Soft MoE

Deep Learning Neural Networks

11 min read

Updated Jul 23, 2026

Suggest edit History Talk

RawGraph

Last edited

Jul 23, 2026

Fact-checked

In review queue

Sources

10 citations

Revision

v2 · 2,227 words

Fact-checks are independent of edits: a reviewer re-verifies the article against its sources and stamps the date. How we verify

Soft MoE (Soft Mixture of Experts) is a fully differentiable variant of the sparse mixture of experts (MoE) layer. Instead of routing each token to a small set of discrete experts, Soft MoE gives every expert a fixed number of input "slots," and each slot is filled with a learned, softmax weighted average of all of the input tokens. Because the assignment of tokens to experts is a continuous, weighted mixture rather than a hard, discrete choice, the whole layer is differentiable end to end and avoids the token dropping, load imbalance, and training instability that complicate ordinary sparse MoE. The method was introduced in the paper "From Sparse to Soft Mixtures of Experts" by Joan Puigcerver, Carlos Riquelme, Basil Mustafa, and Neil Houlsby of Google DeepMind, first posted to arXiv on August 2, 2023, and presented at the International Conference on Learning Representations (ICLR) in 2024. ^[1]^[2]

Overview

A sparse MoE replaces the single feed-forward sublayer of a Transformer block with many parallel feed-forward "experts" and a small router network that sends each token to only one or a few of them. This lets the model hold a very large number of parameters while activating only a small fraction of them per token, so capacity grows much faster than compute.
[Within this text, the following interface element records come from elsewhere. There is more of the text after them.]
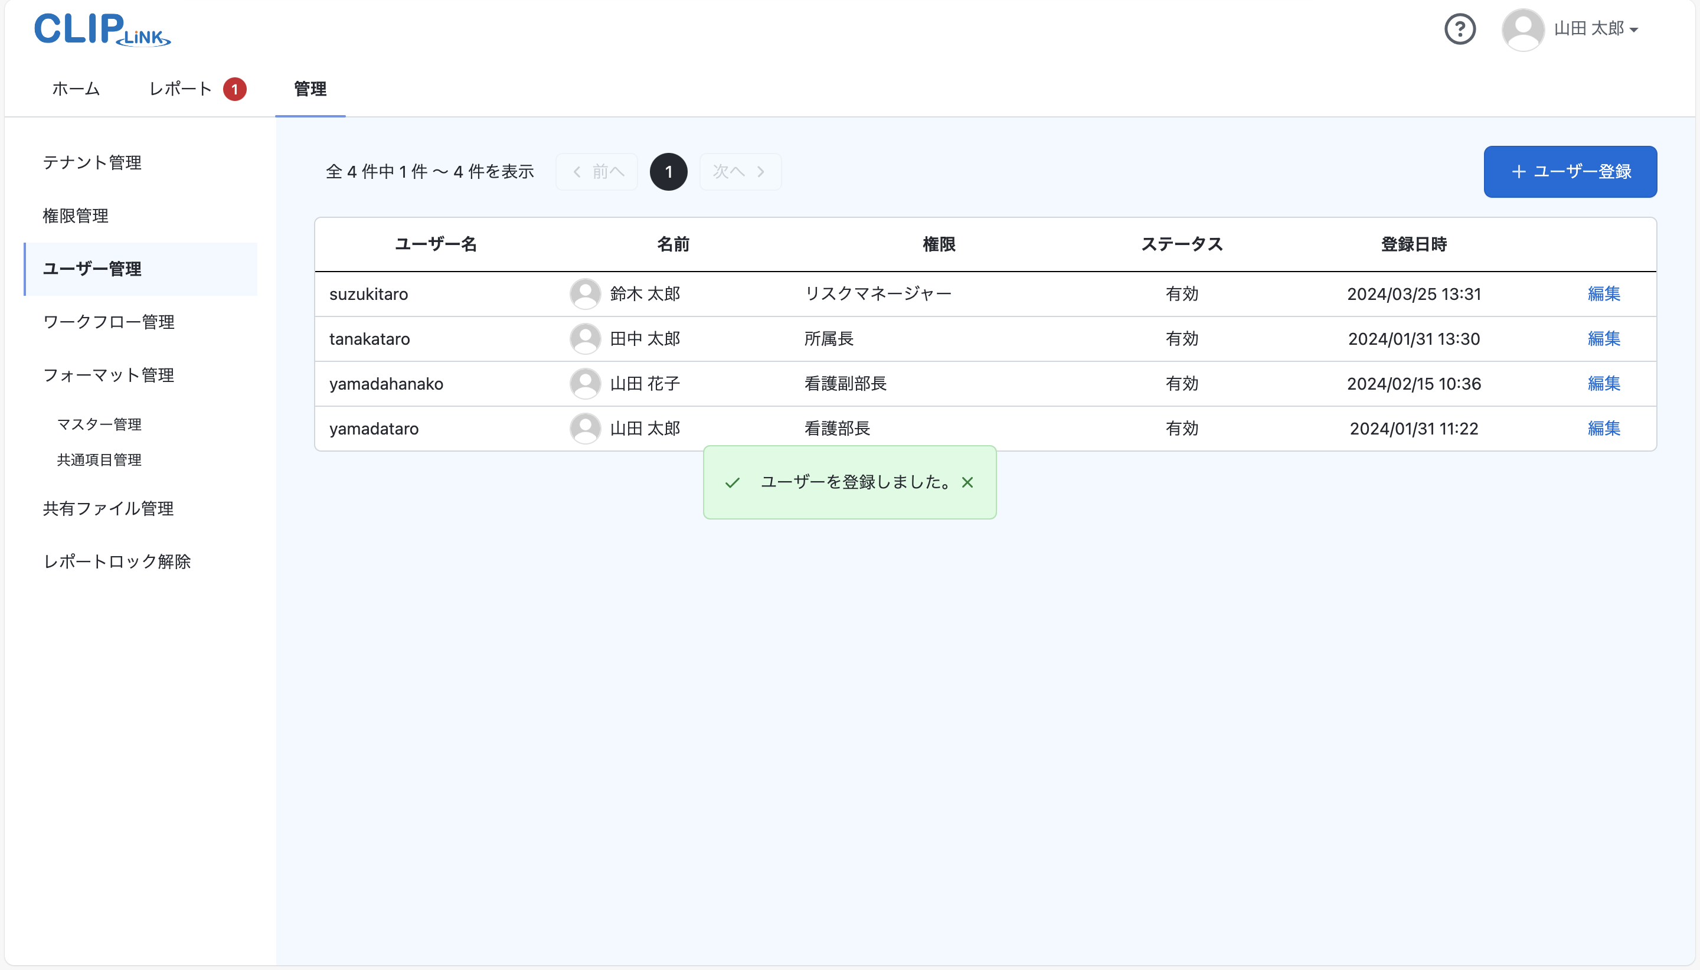Click 編集 link for suzukitaro
This screenshot has width=1700, height=970.
point(1603,294)
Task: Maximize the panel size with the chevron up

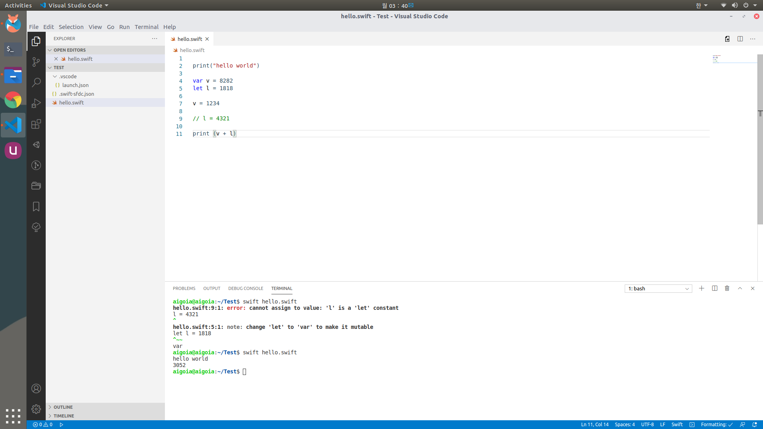Action: tap(740, 288)
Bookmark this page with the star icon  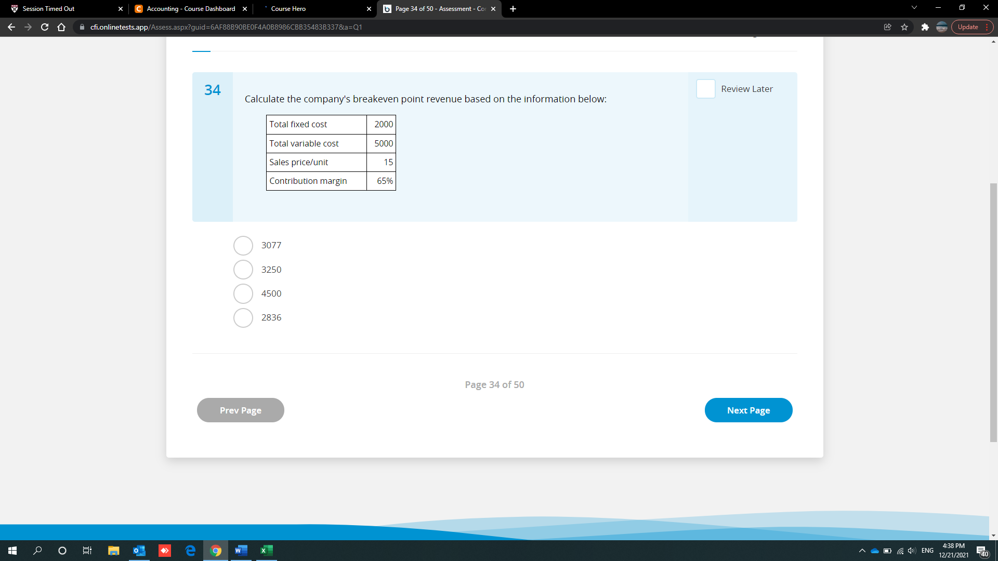(x=904, y=27)
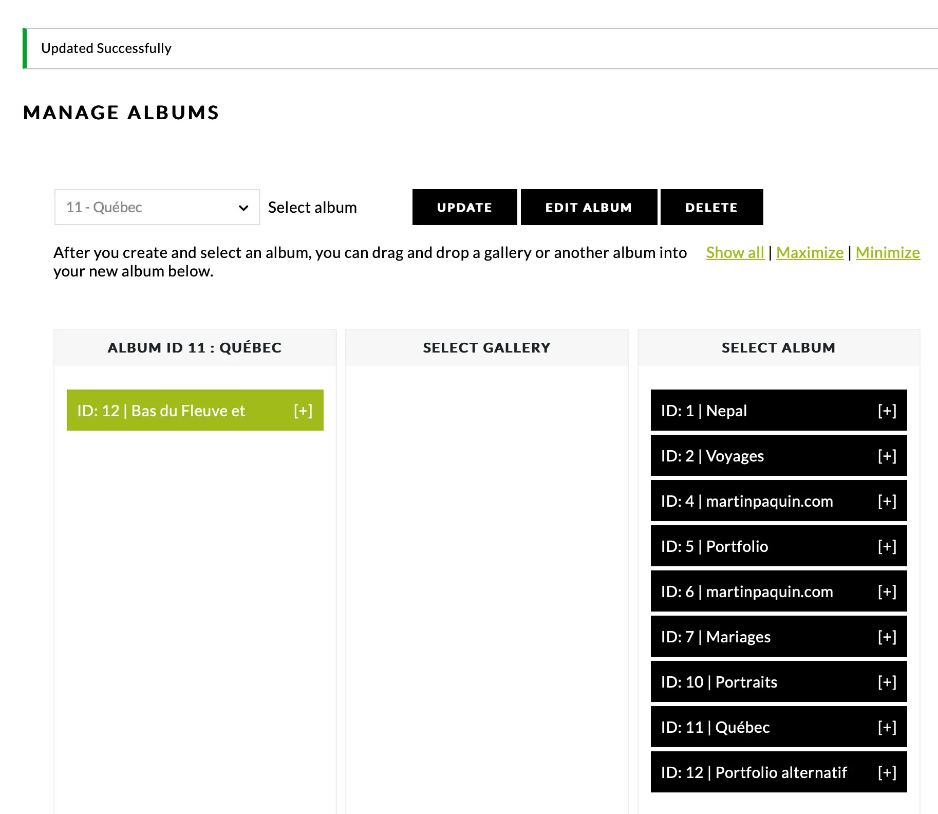Click the Maximize link
The height and width of the screenshot is (814, 938).
point(810,253)
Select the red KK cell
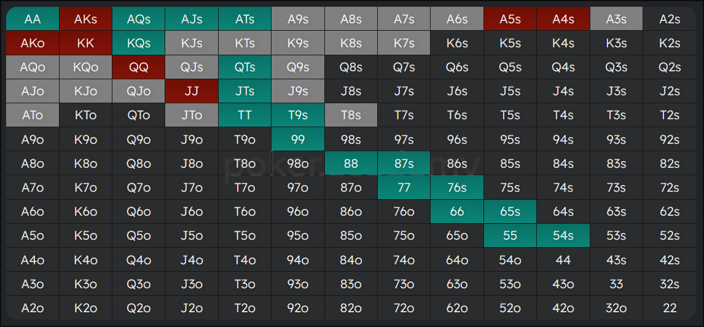The height and width of the screenshot is (327, 704). pyautogui.click(x=85, y=43)
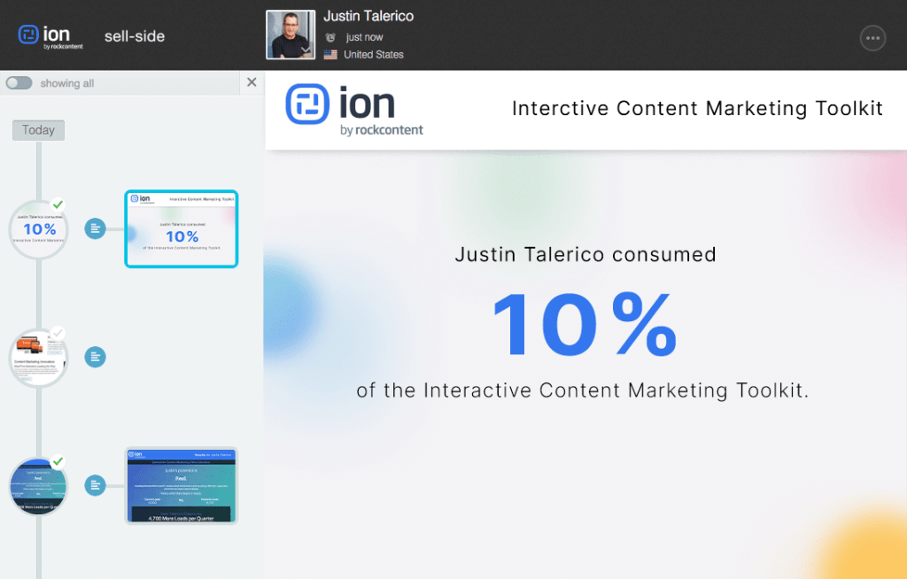
Task: Open the highlighted 10% toolkit page thumbnail
Action: (182, 229)
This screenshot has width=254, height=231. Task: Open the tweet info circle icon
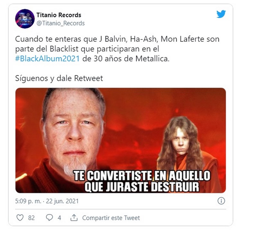tap(221, 201)
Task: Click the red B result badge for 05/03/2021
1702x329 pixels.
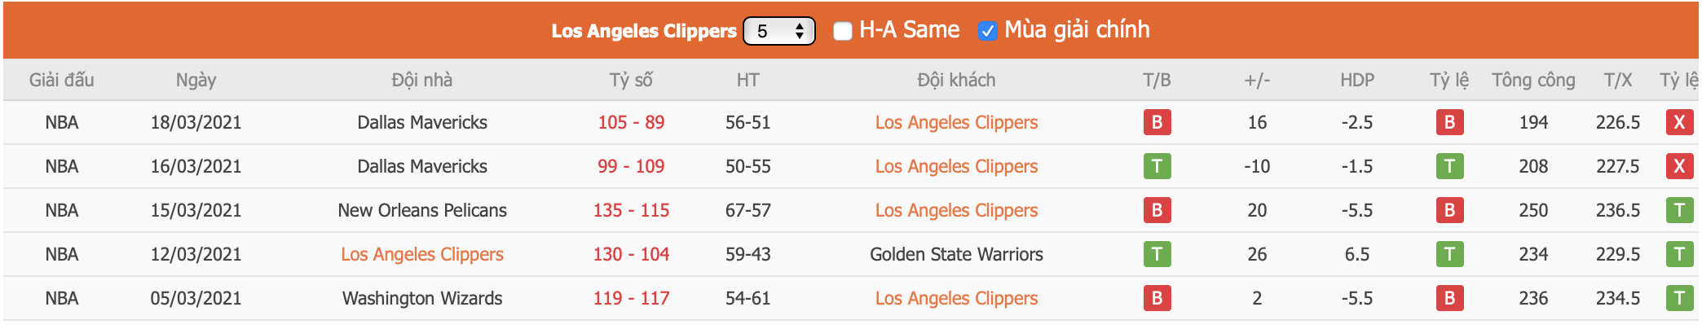Action: tap(1157, 298)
The weakness of this design is the router: it makes a discrete, top-k assignment of tokens to experts, an operation that is not differentiable and that tends to send uneven numbers of tokens to different experts. ^[1]^[3]

Soft MoE keeps the central promise of sparse MoE, which is large parameter count at modest per-token cost, but removes the discrete router. Every expert is instead assigned a fixed set of slots, and softmax-based dispatch and combine steps move information between tokens and slots, so there is no argmax, no hard capacity cutoff, and no need for the auxiliary balancing losses that sparse routers require. The authors demonstrated the method primarily on image classification with Vision Transformer (ViT) backbones, where Soft MoE forms a strictly better accuracy-versus-cost frontier than dense ViTs and than the two leading sparse routers. ^[1]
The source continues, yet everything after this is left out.